● **Work item**
Within this material, how many lines include the word "agent"? Answer with a number and nothing more.

:: Data section ::

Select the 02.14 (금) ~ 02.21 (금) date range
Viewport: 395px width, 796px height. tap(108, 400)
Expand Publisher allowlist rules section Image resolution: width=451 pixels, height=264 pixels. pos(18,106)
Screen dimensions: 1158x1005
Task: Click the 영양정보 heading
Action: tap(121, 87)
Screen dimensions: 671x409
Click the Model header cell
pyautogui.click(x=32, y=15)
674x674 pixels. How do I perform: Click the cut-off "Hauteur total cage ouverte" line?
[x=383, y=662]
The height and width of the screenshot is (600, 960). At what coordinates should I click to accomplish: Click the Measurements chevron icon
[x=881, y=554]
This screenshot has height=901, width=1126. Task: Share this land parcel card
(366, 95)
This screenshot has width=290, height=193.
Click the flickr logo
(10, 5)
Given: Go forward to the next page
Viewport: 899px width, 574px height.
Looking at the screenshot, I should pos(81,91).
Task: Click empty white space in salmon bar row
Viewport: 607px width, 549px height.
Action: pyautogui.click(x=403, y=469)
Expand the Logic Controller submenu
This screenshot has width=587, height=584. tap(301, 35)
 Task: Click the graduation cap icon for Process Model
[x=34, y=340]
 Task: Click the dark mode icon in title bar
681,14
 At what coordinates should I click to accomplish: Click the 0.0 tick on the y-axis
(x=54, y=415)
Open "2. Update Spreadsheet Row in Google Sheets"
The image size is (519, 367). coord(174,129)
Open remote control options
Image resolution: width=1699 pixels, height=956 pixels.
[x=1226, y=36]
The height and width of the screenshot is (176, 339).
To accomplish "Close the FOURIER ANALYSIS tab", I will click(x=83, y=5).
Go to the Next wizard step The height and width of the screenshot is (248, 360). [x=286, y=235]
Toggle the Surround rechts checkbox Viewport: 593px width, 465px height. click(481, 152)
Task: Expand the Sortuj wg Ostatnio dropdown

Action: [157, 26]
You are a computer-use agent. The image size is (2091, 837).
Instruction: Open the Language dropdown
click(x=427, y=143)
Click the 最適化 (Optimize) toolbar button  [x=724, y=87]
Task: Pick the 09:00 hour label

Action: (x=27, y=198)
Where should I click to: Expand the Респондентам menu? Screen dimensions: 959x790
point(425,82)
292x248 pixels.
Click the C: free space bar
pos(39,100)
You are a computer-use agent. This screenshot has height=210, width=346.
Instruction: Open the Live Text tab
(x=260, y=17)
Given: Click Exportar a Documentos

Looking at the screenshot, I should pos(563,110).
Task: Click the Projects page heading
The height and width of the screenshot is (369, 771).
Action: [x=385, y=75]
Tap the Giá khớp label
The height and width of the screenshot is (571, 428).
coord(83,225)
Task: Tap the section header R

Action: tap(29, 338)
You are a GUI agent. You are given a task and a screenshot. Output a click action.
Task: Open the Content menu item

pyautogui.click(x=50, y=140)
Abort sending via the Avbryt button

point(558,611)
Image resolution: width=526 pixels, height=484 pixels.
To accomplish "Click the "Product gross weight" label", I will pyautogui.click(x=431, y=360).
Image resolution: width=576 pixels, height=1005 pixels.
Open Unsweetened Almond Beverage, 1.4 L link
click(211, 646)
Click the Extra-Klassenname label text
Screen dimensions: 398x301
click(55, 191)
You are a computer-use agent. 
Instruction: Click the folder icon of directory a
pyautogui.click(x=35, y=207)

:::

● **Response below**
4